Approvare la riforma del Codice antimafia. È la richiesta che proviene dal plenum del Consiglio Superiore della Magistratura, contenuta in una Risoluzione della sesta Commissione, votata all’unanimità il 13 settembre, giorno del 35° anniversario della legge Rognoni – La Torre, che oltre a introdurre nel nostro ordinamento il reato di associazione mafiosa, prevedeva norme sulla confisca patrimoniale
“Al Ministro della Giustizia – prosegue la Risoluzione – va ulteriormente rappresentata la necessità, più volte segnalata dalla DNA, dagli uffici giudiziari e dallo stesso Consiglio in sede di comitato paritetico, di un rapido adeguamento dei sistemi informativi, in particolare nel settore delle misure di prevenzione, così come la realizzazione di ulteriori programmi diretti a semplificare il caricamento dei dati dei beni sequestrati e la loro amministrazione e gestione fruttuosa in vista della destinazione finale…Appare indefettibile puntare ad un sistema in grado di assicurare comunicazione e scambio di informazioni fra registro della cognizione penale, registro della prevenzione, registro in uso presso l’Agenzia, con il supporto di adeguati sistemi documentali e possibilità di implementazione della banca dati Sidda-Sidna, nonché garantire una possibilità di implementazione ed alimentazione alla fonte anche da parte dei soggetti titolari della proposta esterni alla magistratura”.
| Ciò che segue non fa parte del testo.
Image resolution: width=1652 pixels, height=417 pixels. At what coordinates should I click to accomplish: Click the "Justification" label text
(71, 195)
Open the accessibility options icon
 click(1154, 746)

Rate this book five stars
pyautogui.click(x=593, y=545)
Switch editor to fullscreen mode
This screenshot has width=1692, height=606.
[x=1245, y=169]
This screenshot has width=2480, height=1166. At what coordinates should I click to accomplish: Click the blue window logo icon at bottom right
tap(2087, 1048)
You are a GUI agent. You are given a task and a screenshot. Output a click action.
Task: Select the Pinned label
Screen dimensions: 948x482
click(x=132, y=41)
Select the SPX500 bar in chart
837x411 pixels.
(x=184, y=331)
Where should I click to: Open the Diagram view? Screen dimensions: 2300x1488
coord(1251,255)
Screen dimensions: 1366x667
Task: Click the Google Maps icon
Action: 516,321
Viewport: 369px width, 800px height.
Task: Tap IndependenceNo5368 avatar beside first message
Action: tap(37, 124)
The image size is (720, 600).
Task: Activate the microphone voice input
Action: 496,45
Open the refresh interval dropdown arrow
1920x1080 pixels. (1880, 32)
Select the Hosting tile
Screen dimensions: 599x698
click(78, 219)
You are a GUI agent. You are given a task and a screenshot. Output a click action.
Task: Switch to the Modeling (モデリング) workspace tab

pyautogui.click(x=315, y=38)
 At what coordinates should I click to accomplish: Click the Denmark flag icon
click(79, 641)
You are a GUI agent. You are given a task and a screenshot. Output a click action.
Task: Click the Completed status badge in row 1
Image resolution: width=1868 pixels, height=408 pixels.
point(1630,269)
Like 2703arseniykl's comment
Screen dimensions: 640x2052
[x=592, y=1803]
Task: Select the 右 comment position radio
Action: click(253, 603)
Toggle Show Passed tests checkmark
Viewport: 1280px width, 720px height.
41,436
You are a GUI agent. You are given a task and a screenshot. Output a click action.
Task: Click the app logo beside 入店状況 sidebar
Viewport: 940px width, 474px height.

Avviso Pubblico, insieme a Libera, Legambiente, CGIL-CISL-UIL, ha lanciato lo scorso mese di gennaio un Appello per chiedere l’approvazione di sei proposte di legge allo studio del Parlamento, in grado di favorire la prevenzione e il contrasto a mafie e corruzione. Tra queste la riforma del Codice Antimafia, approvata dal Senato lo scorso mese di luglio e attesa dall’approvazione definitiva da parte della Camera dei Deputati, che ne ha calendarizzato l’avvio della discussione per il 25 settembre prossimo.